Residents' conceptual and corporeal engagements with place were influenced
by longstanding Khmer depictions of the srok, the ordered and cultivated landscape
of agriculture and human dwelling, and the prai, the wild and fecund landscape of
the forest, replete with powerful but often malevolent spirits. The srok was the
landscape that the inhabitants of Handsome village longed to dwell within and
struggled to create. The area’s pre-war reputation as a famously fertile agricultural
zone had drawn many of its residents to risk the hazards of resettlement. The dream
of the srok drove residents' actions in the actively dangerous, ever fluctuating terrain.

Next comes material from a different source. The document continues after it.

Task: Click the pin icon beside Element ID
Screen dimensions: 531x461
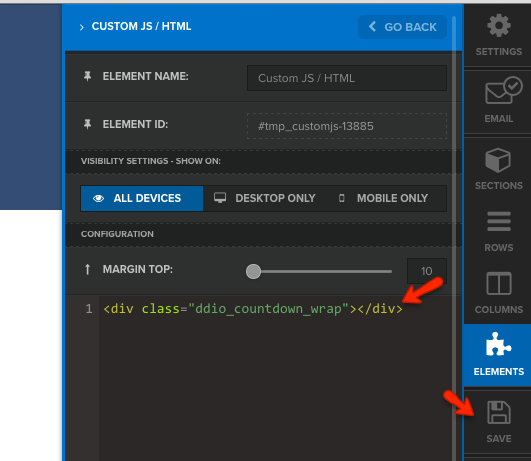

In addition to being envisioned, the place was intimately known and directly
experienced through the corporeal bodies of its inhabitants and their engagements
with its material assemblages. Making the srok involved arduous physical effort in a
constantly shifting material environment along with concentrated social and
conceptual work.
Resettlement did not merely entail hewing fields out of forests and removing
mines and ordnance, but also encompassed attempts to transition into peacetime—to
move from soldiering to farming, to come to rest after years of mobility and
displacement, and to recreate social and moral order. This study analyzes successes
and failures in place-making processes, illustrating how different aspects of
landscape posed both affordances and constraints to these processes. Particular
attention is paid to the ways in which material assemblages contributed to
uncertainty in place-making efforts, illustrating that the material dimensions of
landscape may resist as much as they acquiesce to human alteration. On a material
level, place-making was a struggle that pitted human agency and will against an
active and agentive landscape. Village residents were interacting with material
environs in a constant state of change and becoming. The unsettling material traces
of the past and the continuing threat some remnants posed in the present contributed
to the ongoing indeterminacy residents experienced about the state and contents of
the once famous ground. The landscape that residents sought to form and fix was
always in danger of undoing its formation and categorization and revealing itself to
be something else. Yet despite their failures at establishing and fixing the srok in the
constantly shifting landscape of Handsome village, residents maintained their quest
to transform the present configuration of place into the landscape and the future that
they desired.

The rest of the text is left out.